37: Posers. They should stick to psychotropic plants and fungi.
37: But a chicken liver replacing the maraschino cherry?
38. Try the large Korean grocers, H-mart or Lotte.
42: fermented fruit that you find crushed and rotting at the base of trees and have to fight with elephants for is also acceptable.
44: There is an H-mart right near my house, but I haven't checked their meats. I should have thought to try there first. Next time I'm there I'll ask take a look.
But a chicken liver replacing the maraschino cherry?
Worst honey ever.
Fried chicken gizzards are very good. Chewy!
Several years ago I found a tub of organ meats in the freezer aisle that was labeled "HEARTS AND GIZZARDS - MOSTLY GIZZARDS." Possibly the best food labeling I've ever seen.
I wonder how long till we seem someone selling glow in the dark food items purporting to be from Japan. Because that's, you know, funny, or something. (Don't make this honey.)
God, I wonder if those party sites that cater to frat houses are already doing this. Yay capitalism!
Chicken necks are part of Moe's Hobo Chili.
49: There was a Not-Kentucky Fried Chicken (I can't remember what it was, maybe Kansas Fried Chicken) on 14th and 3d in the 80's that had a big sign: "We serve Shrimp and Gizzard." Always wanted to order a bucket, never did.
It bugs me when the little bag of giblets that comes inside the butchered chickens one can get at supermarkets don't even come close to possibly being the giblets of the chicken to be eaten. For instance, if you buy a chicken, and the neck is still attached to that chicken, and the giblets-bag contains another neck, and two livers, and a gizzard, but no heart, something has gone wrong.
Wrong!
What will that chicken look like at the resurrection?
Chicken neck! Did I tell Wlfsn this story?
Some time in the 1980s there was a Bradford Pole who worked as a line chef in the Stakis Norfolk Gardens Hotel opposite City Hall. After roasting n chickens for considerable values of n he noticed that Stakis dining threw away a lot of chicken that traditional Polish home cooking...didn't. So he started taking home chicken necks and keeping a big pot of soup on his stove, saving a fortune.
Until he started to feel unusual. He got...swellings. Weight gain. Hair in odd places. Hair loss in others. Impotence. Bleeding in his stools. Being a Bradfordian he struggled on, now really looking forward to his warming and hearty soup, getting sicker and sicker and weirder and weirder.
Eventually he collapsed in his mise en place and they called an ambulance.

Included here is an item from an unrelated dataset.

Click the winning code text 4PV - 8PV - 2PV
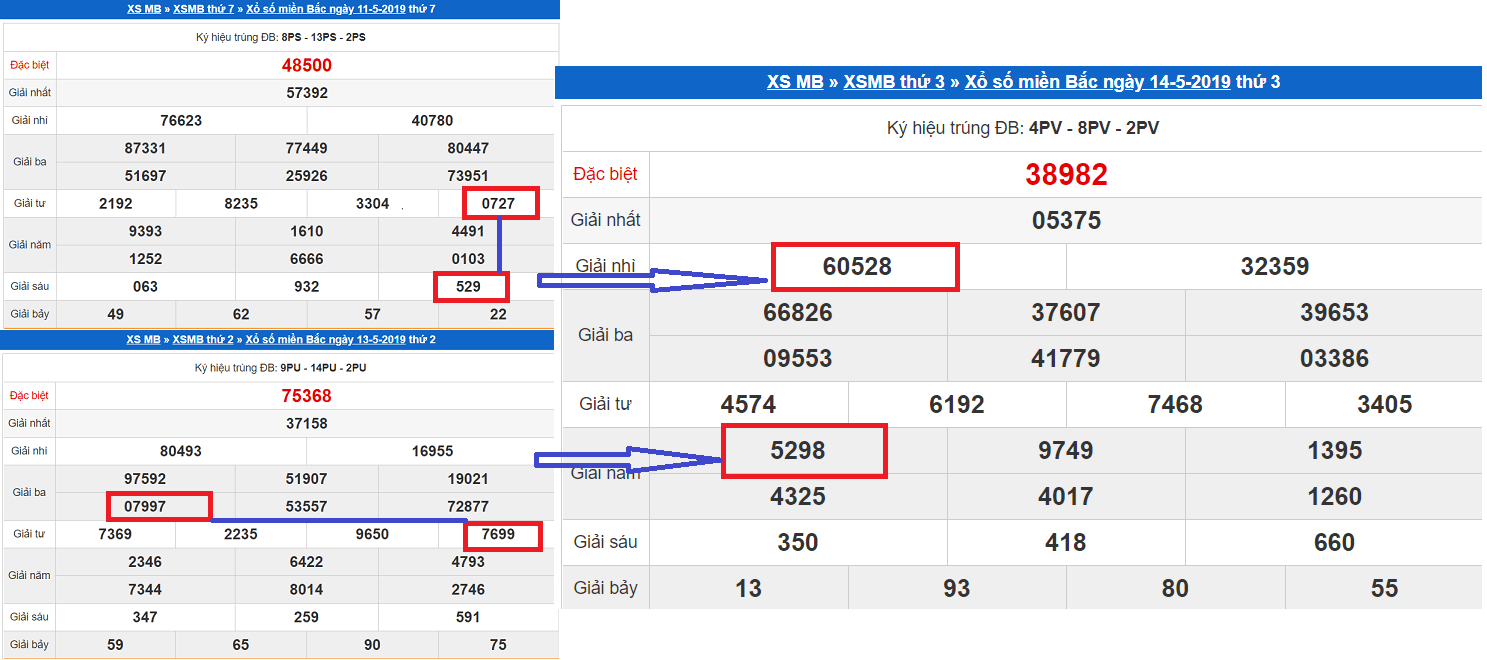The width and height of the screenshot is (1487, 660). coord(1094,129)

At Bradford Royal Infirmary, they tried to work out what was wrong with him - eventually, the endocrinology results came back and showed that his entire hormonal setup was generally disrupted. They worried that something weird was out there. Environmental Health workers started asking questions, he wouldn't say anything for fear of being fired for stealing. Eventually the public health guys went up to his place with cops and searched it.
They found a huge quantity of chicken neck bones, and more to the point, the hormone implants you were still allowed to put in chickens at the time, in the rubbish. They found a huge pot of soup on the stove and took samples of it. He'd been chucking in another neck every day, like his mum would have, so the levels of god knows what chicken drugs were steadily building up in there. It had to be disposed of carefully so it didn't get into the water supply.

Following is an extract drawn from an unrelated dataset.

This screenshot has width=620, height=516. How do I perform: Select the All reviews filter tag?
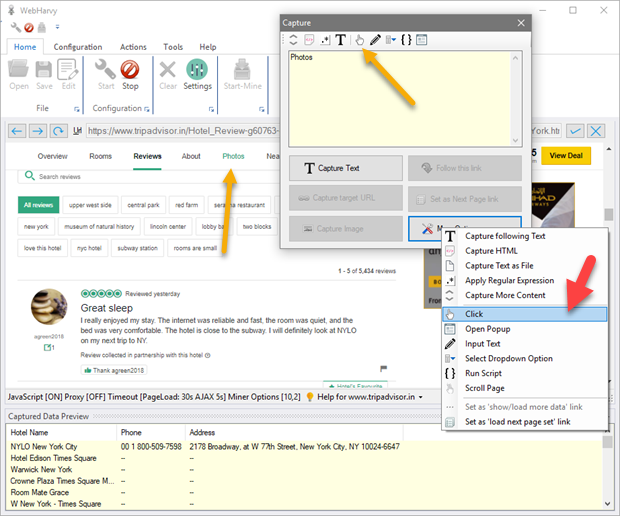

Apparently he got better after he stopped eating the necks and the system feedbacks re-asserted themselves. The EU has been significantly more sceptical about giving beasts hormones since the early 90s.
Not as into Dufresne as the two commenters who have managed to recently eat his food. I did WD-40 several years ago, and while rather interesting as technique goes, tastewise it was only ok, and for that price ok isn't enough.
I'm finding it strange that people have a hard time finding liver in the US. It's been in every supermarket I've ever gone to. Chicken and beef liver that is, calf liver, which I love, is a bit harder to find, but not that difficult. Sweetbreads are even more difficult, and kidneys seem to disappear into the ether, and I really miss good bistro style veal kidneys with green peppercorn sauce.